Stored items:
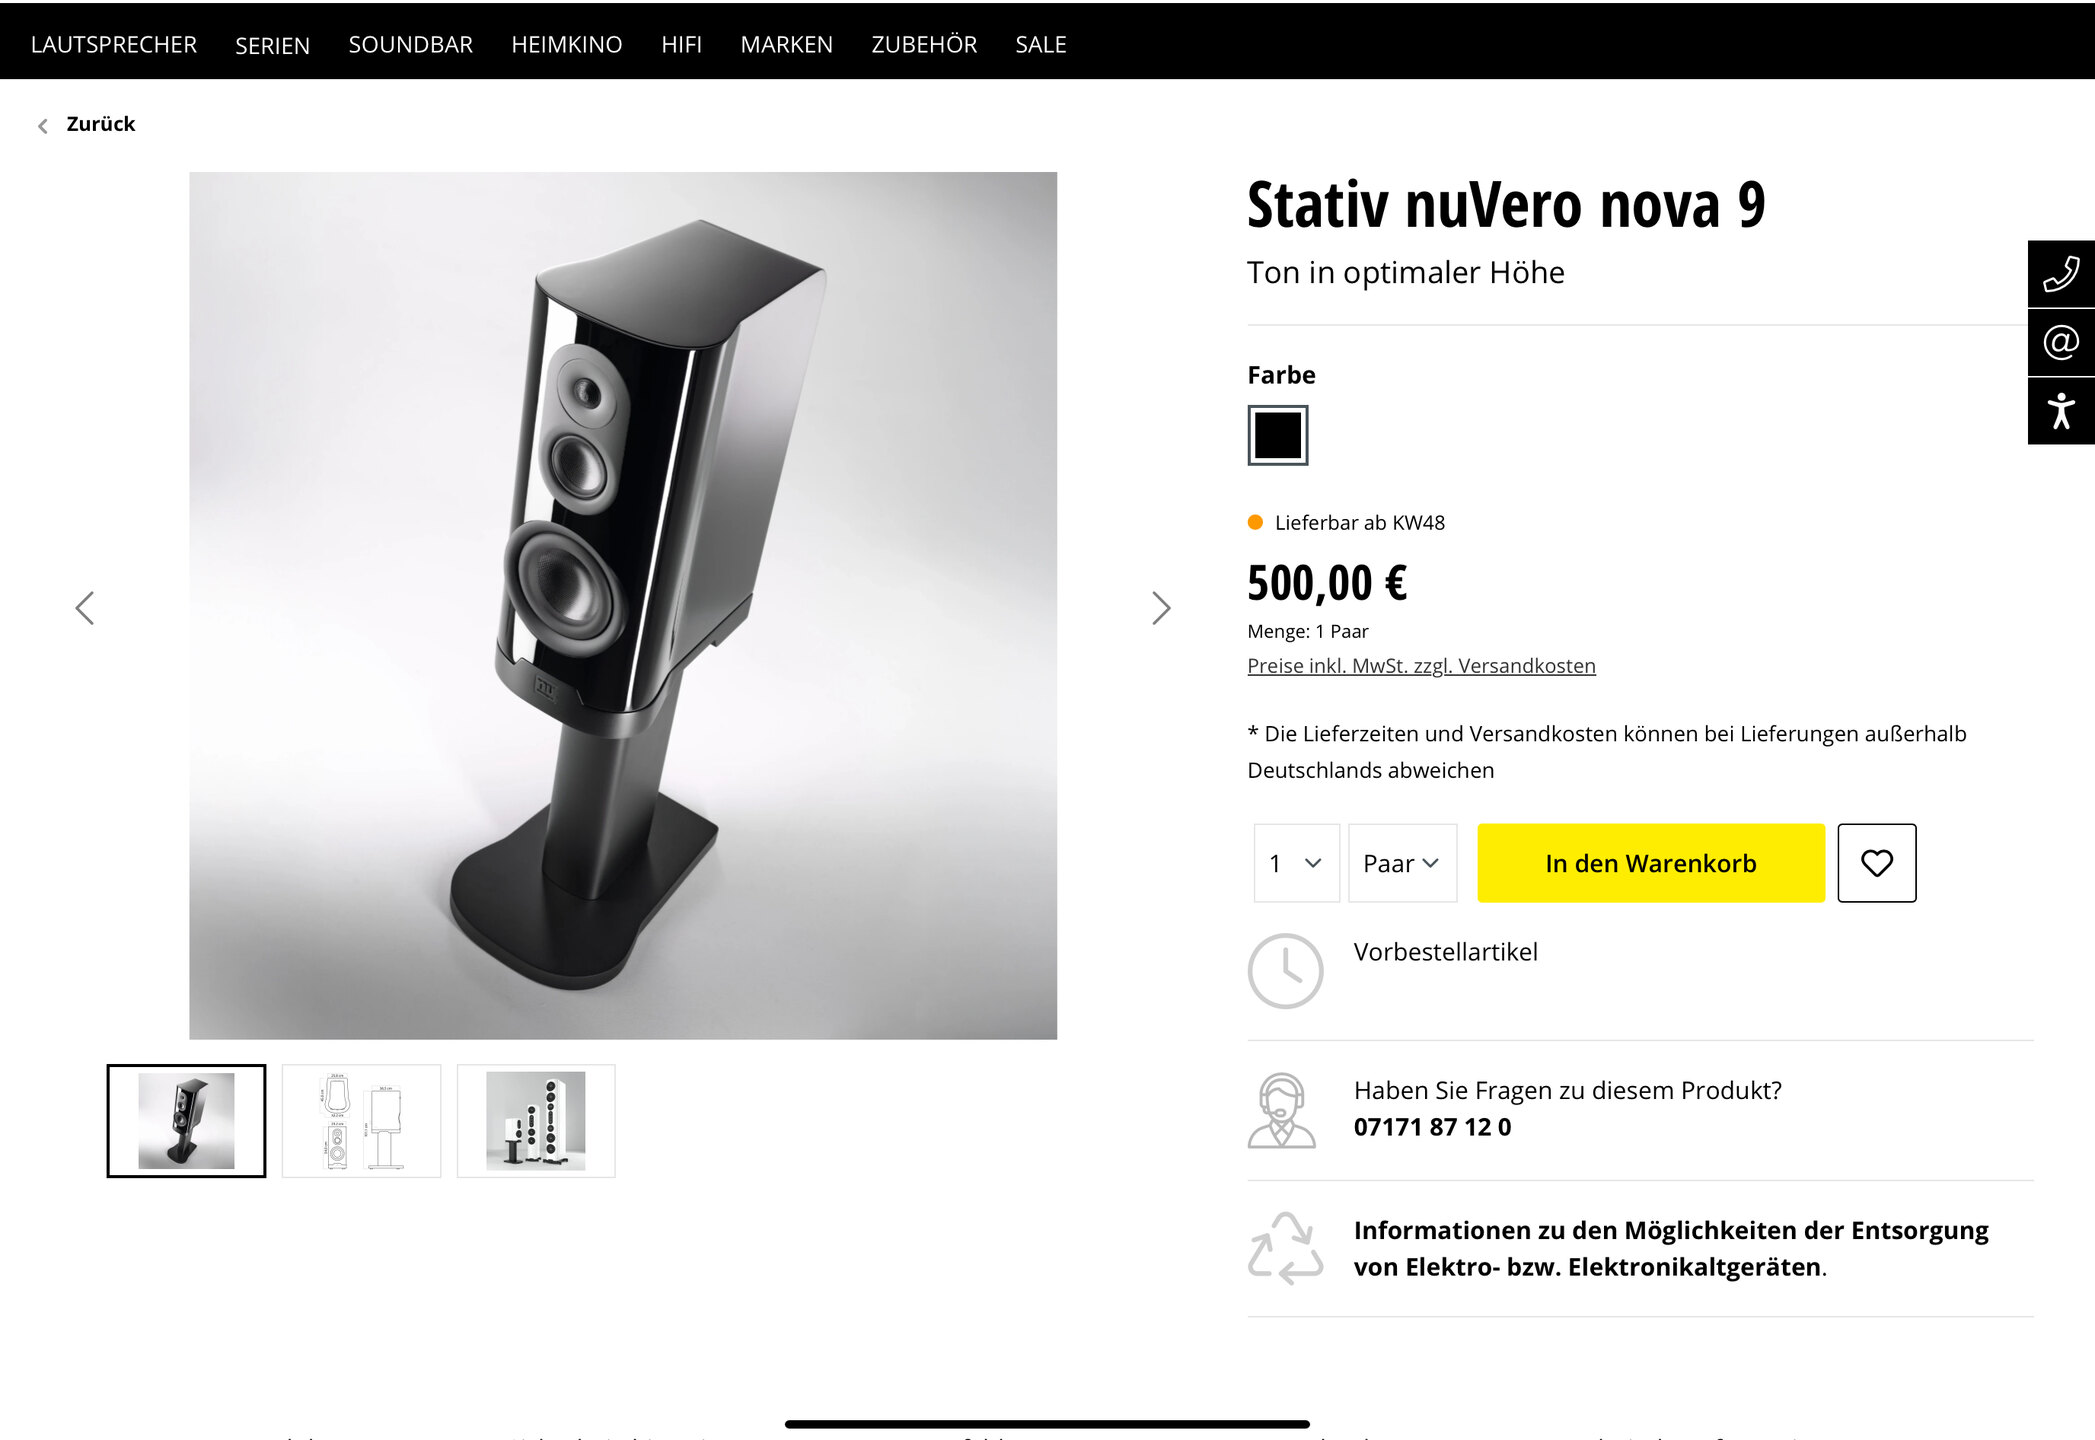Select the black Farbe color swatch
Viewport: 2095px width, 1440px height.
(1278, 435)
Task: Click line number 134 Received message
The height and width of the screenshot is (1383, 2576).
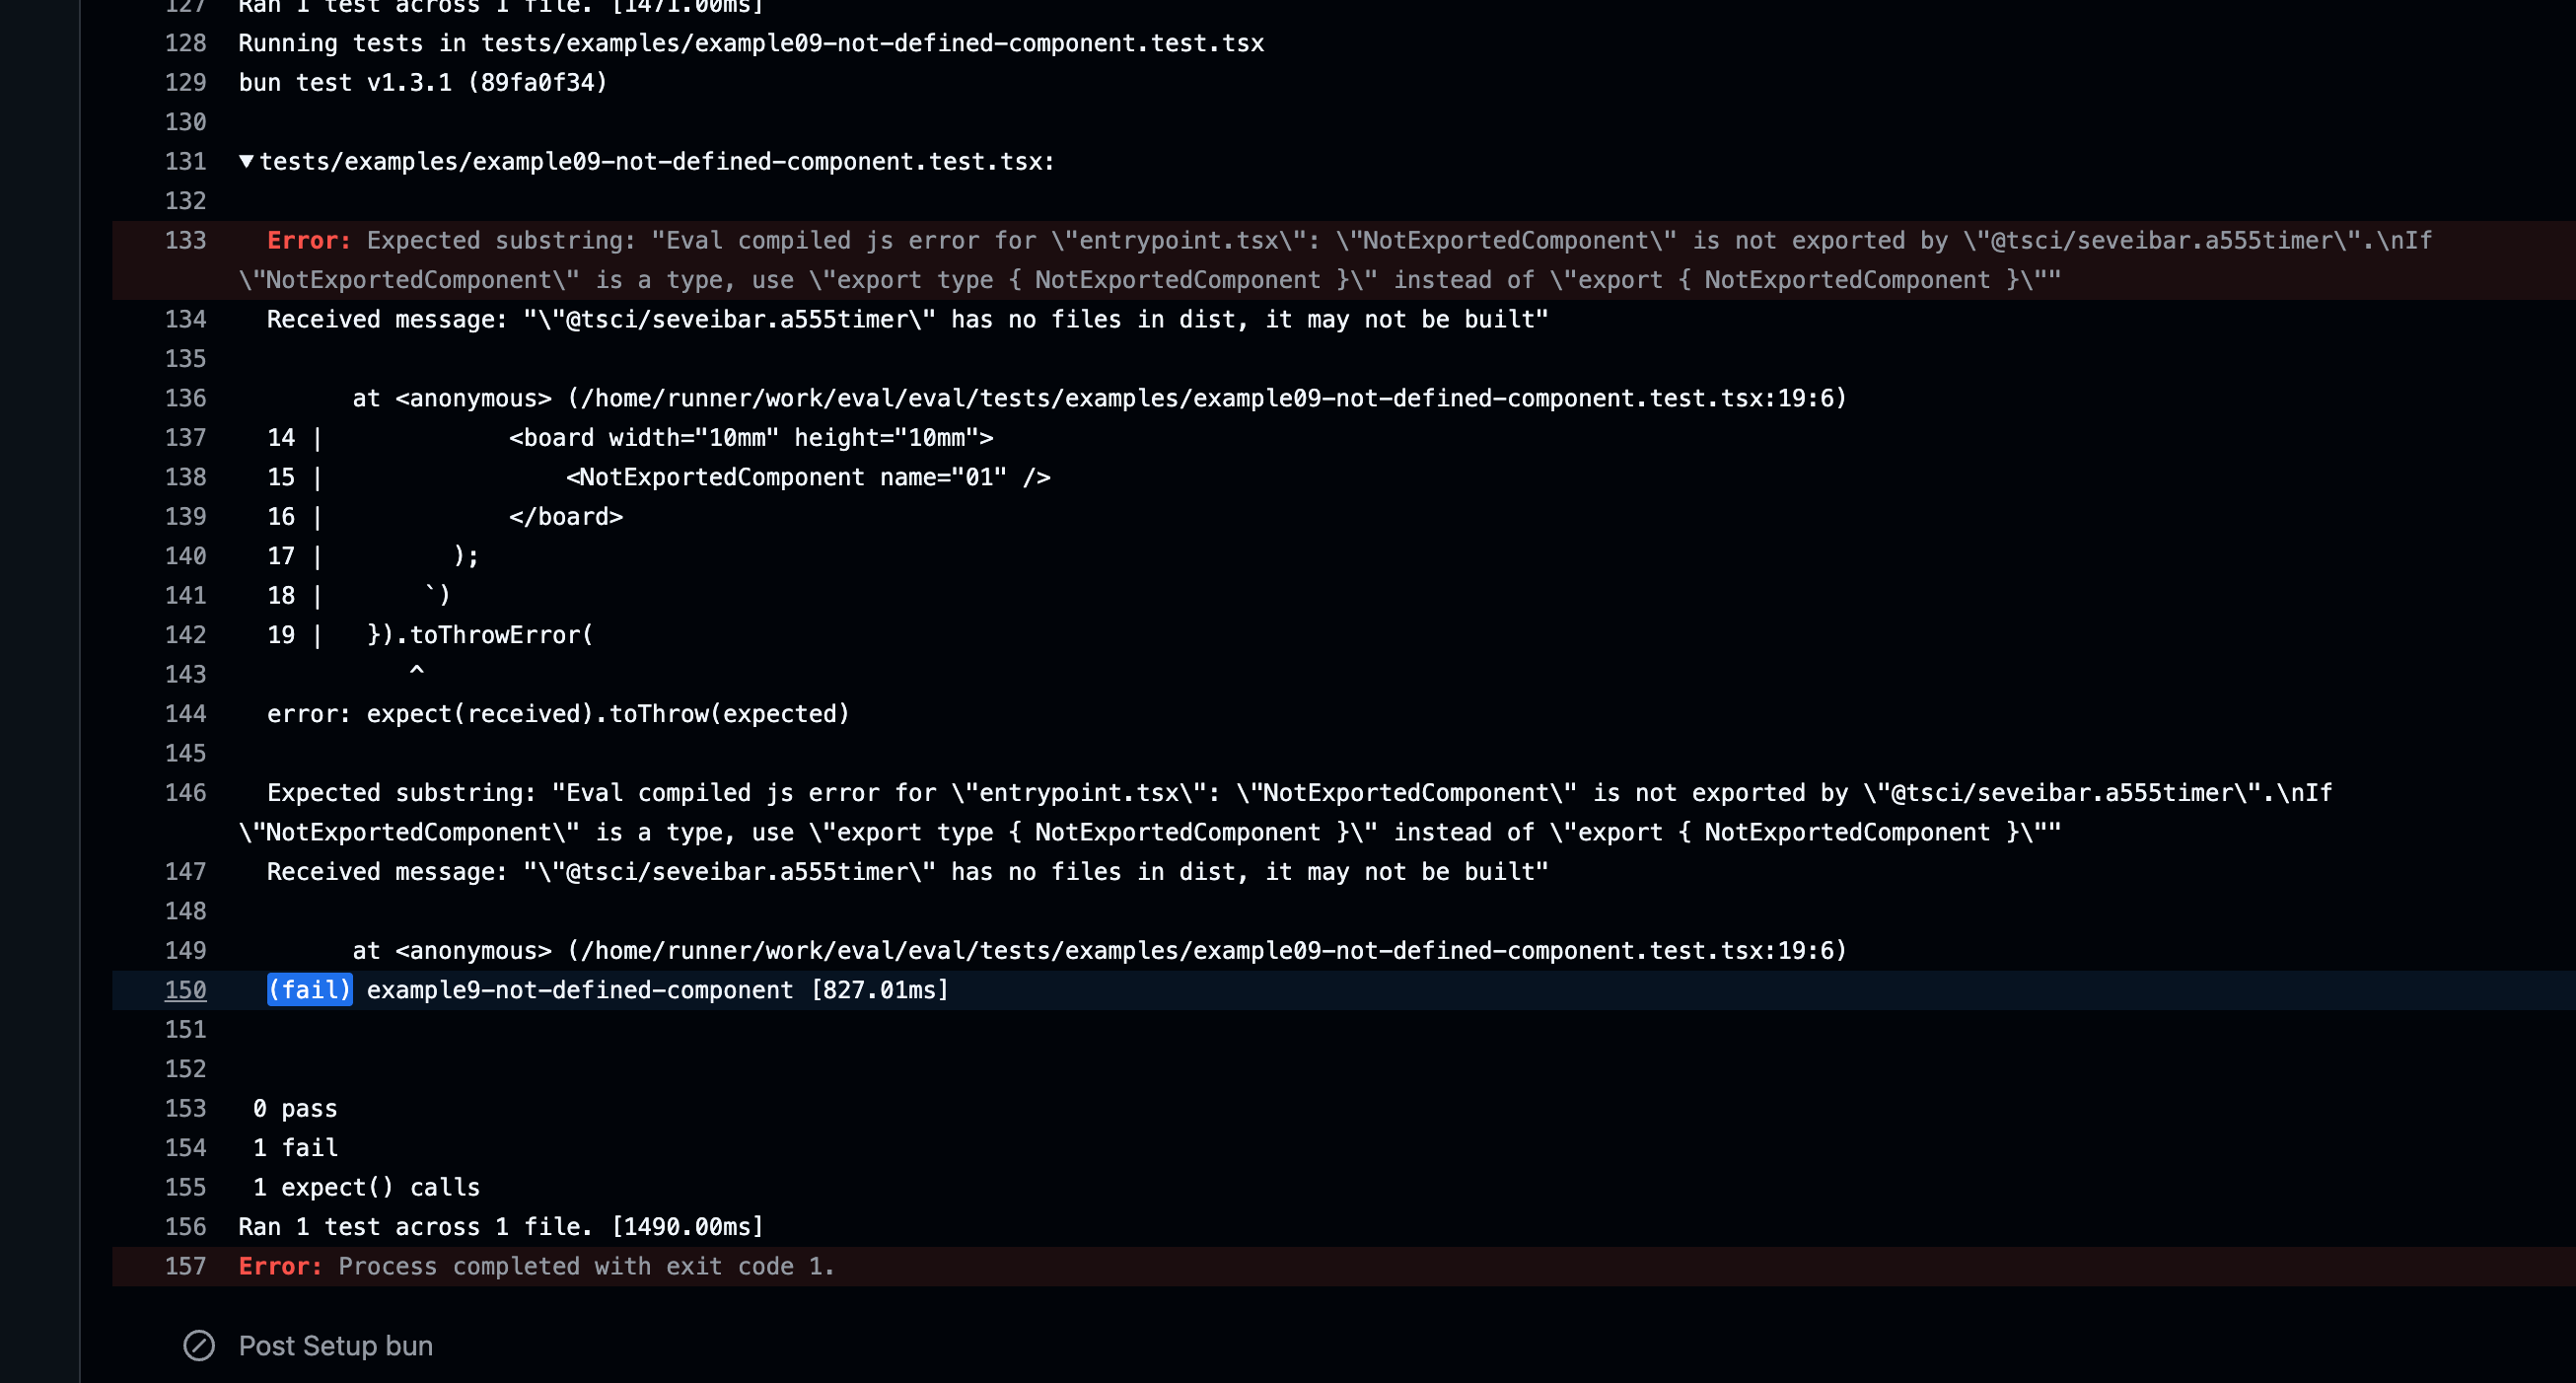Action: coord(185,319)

■ Exercise description: Omit the pictures. Write out exactly the lines from the one containing "The height and" through the last line of the entries, both of them included.

■ The completed task:
The height and width of the screenshot is (1383, 2576).
Action: coord(185,319)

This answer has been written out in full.